李钰心儿一颤,没再说话,只是加快了脚步,快步穿过前院和花厅小跑进了后宅。后宅面北的正厅里几个家丁丫鬟正依门向外面张望着,待看见李钰,一个个欣喜叫嚷起来:“老爷夫人,少爷回来了,少爷好着呢,自己跑进来的”。
“钰儿,慢着点,娘不着急”。
尽管在来时的路上,李钰也曾想象过小李钰父母的长相,可怎么也没想到只不过十二三岁的小李钰的父母居然已经有五十多岁了。
李钰快步上前,撩袍跪下,“爹,娘,孩儿不孝,让二老担心了”。
“钰儿,快起来,快起来,没事就好,没事就好,娘可担心死了”。
“钰儿,你身子骨弱,可不能象其他孩子般玩皮,看把你娘累得哭个不停,要不是这几日我这腿脚不利索,她早就过去了。”

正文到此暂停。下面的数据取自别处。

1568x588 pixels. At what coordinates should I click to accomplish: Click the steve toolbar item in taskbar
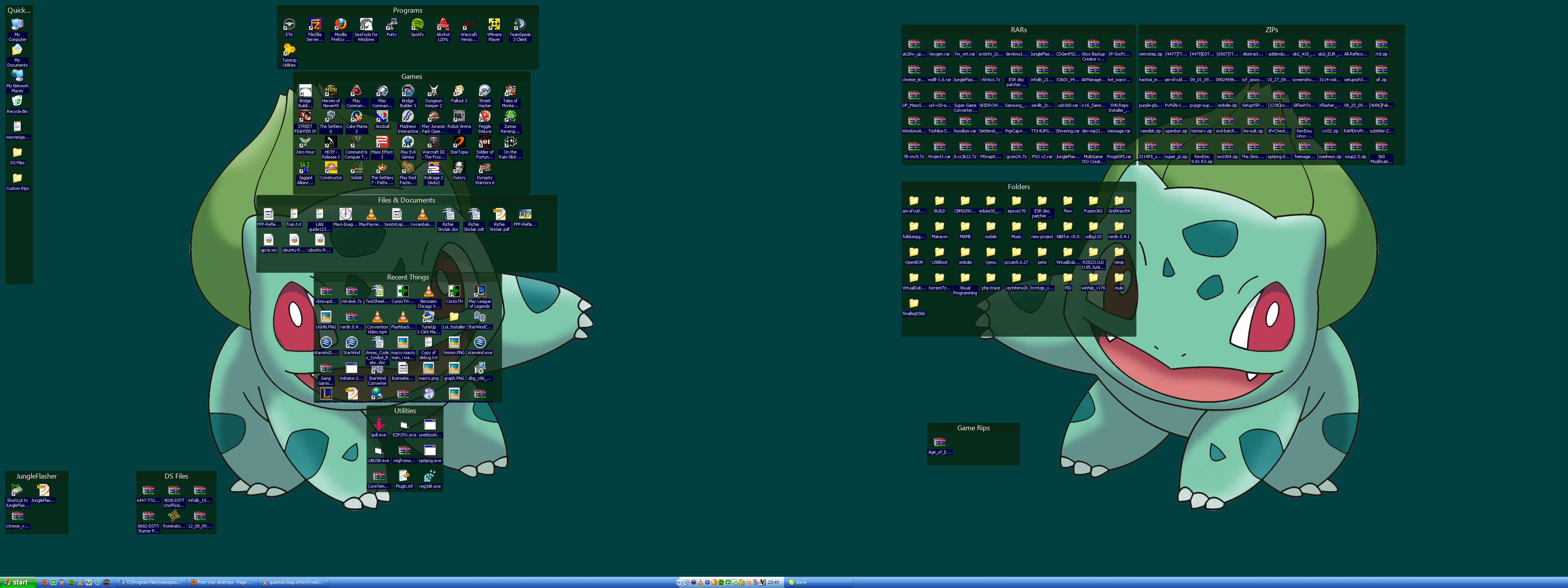point(800,583)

“看你说的,钰儿似那般玩皮的孩子么?这事可怨不得我们钰儿。我急,你不急啊,不急找拐杖干吗?”
“好,好,钰儿没错,是我错了,行了吧?呵呵”
“孩儿知道错了,下次再不会了”,李钰垂手站在这陌生的父母面前,有些不知所措。李钰的母亲把他揽入怀里,轻抚着他的头发,“钰儿,从哪儿摔下来的,没摔着吧,还痛不痛啊?”。
“从假山上......”
“啊?假山?那么高,你真的没摔着?这小妮子,我非把她那宝贝假山给拆了不可”。
“好了,好了,还说,那些破石头还不是你给她找的?钰儿啊,饿了吗?”
李钰想起来,自从来到这个世界不是晕在榻上就是坐在车上,还真没吃过什么东西,大约高家也是吓糊涂了,居然饭也没请他吃。于是便老老实实地说,“孩儿饿了,午饭还没吃呢”

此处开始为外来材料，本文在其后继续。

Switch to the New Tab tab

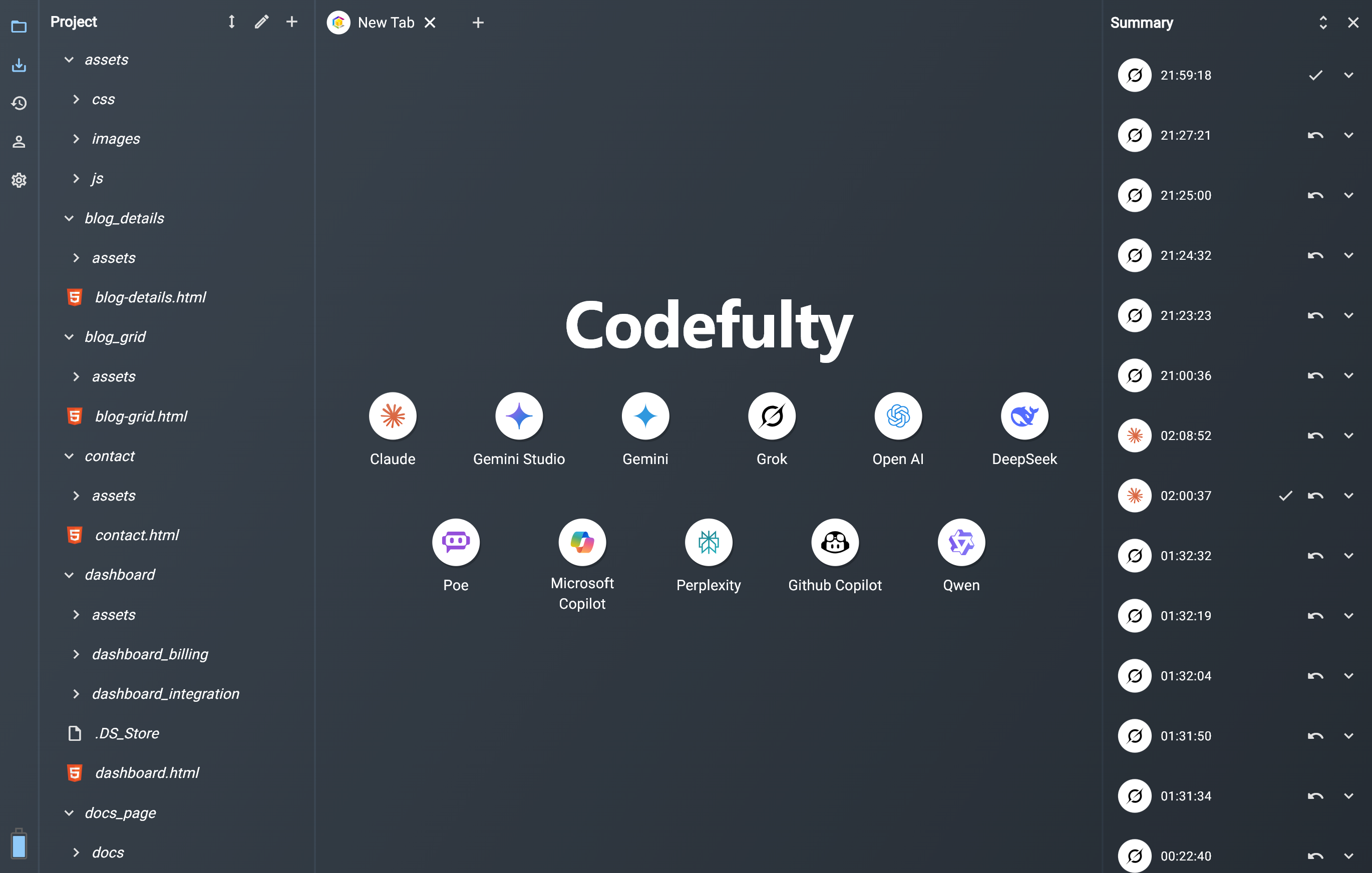(x=385, y=22)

“什么,什么?好你个伯龄,伤了我儿还不给他饭吃,下次雪松再来,非饿他爷俩三天不可。夫人啊,我支持你去把他们家那些破石头给拆了,再把厨房也给我拆了”
“哈哈哈”,夫妻俩忍不住相视而笑。
李钰的母亲个子很高,埋首在她怀里,感受着他们毫无保留的,甚至有点自私的爱,想起另一个世界已经半年没见到的父母,以后还能见到他们吗?不禁悲从心来,忽地有一种想哭的冲动。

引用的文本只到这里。